05. System Architecture

System Architecture

The architecture employed by TwentyBN in order to effectively use the Jester dataset consists of a 3D CNN that extracts the spatio-temporal features, a recurrent layer (LSTM) to model longer temporal relations, and a softmax layer that outputs class probabilities.

In this system the entire video is fed into the 3D CNN and the 3D CNN will output a series of features. In particular, if the video consists of N frames, the 3D CNN will output N feature vectors. Each feature vector can be viewed as a compressed representation of a small segment of the input video. The 3D CNN consists of a sequence of pairs of 3D convolutional layers having a stride of 1 for the temporal dimension and a stride of 3 for the spatial dimension. This choice of strides gives very good temporal and spatial features.

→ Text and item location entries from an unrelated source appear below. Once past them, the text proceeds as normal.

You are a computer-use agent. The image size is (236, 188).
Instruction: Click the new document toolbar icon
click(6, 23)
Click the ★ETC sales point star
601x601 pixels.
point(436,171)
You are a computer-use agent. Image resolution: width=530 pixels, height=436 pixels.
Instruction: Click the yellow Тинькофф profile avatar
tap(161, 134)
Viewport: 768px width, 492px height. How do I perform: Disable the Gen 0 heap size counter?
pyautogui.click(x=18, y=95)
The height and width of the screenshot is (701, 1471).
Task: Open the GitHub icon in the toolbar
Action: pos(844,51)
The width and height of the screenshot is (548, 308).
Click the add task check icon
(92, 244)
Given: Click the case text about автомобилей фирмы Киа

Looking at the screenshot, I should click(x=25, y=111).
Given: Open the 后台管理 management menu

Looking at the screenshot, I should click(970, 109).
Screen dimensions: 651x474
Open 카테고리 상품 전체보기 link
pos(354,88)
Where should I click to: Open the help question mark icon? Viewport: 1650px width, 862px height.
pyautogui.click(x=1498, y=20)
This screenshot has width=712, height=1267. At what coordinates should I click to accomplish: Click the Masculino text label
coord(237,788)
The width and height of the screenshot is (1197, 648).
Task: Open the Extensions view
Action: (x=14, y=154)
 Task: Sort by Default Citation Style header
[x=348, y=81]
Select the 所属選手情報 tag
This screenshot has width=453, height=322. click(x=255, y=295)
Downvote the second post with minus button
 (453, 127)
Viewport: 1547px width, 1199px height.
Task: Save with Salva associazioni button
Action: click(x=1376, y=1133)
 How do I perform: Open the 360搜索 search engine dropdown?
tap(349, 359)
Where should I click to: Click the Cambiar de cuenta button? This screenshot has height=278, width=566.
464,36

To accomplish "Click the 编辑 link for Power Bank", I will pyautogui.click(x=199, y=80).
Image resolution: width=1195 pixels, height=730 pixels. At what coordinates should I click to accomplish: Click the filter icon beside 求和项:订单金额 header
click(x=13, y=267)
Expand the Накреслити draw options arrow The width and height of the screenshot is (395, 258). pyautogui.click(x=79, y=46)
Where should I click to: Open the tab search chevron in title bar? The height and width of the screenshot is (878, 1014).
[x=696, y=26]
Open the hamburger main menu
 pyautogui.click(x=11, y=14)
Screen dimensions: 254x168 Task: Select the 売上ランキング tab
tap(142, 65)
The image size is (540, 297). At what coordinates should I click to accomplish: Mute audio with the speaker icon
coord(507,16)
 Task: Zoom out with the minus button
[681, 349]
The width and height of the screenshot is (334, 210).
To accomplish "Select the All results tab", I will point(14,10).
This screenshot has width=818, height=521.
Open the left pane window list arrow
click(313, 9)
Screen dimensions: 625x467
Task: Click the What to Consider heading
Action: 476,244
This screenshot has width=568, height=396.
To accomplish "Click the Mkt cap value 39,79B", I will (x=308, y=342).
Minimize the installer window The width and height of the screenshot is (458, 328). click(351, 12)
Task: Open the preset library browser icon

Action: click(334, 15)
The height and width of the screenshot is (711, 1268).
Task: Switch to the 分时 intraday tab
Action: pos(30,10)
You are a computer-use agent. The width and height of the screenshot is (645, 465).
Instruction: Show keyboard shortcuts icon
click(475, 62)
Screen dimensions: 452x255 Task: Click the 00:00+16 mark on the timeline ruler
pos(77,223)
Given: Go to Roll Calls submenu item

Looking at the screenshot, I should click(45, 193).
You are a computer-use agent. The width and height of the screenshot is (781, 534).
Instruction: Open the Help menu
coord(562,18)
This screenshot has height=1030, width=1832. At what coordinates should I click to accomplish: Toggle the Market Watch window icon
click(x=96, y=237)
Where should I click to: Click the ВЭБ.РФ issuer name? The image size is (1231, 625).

The series of features that are produced by the 3D CNN are then processed by an LSTM layer, allowing the system to model long time dependencies. Finally, the output of each LSTM layer is converted into a vector of class probabilities via a softmax layer. The outputs of the softmax layer are then averaged to obtain the best prediction.

During training, the obtained sequence of predictions from the softmax layer is averaged across time and used to compute the loss. This allows the system to predict the best class label before the full gesture is performed, allowing it to stay in sync with the video during testing.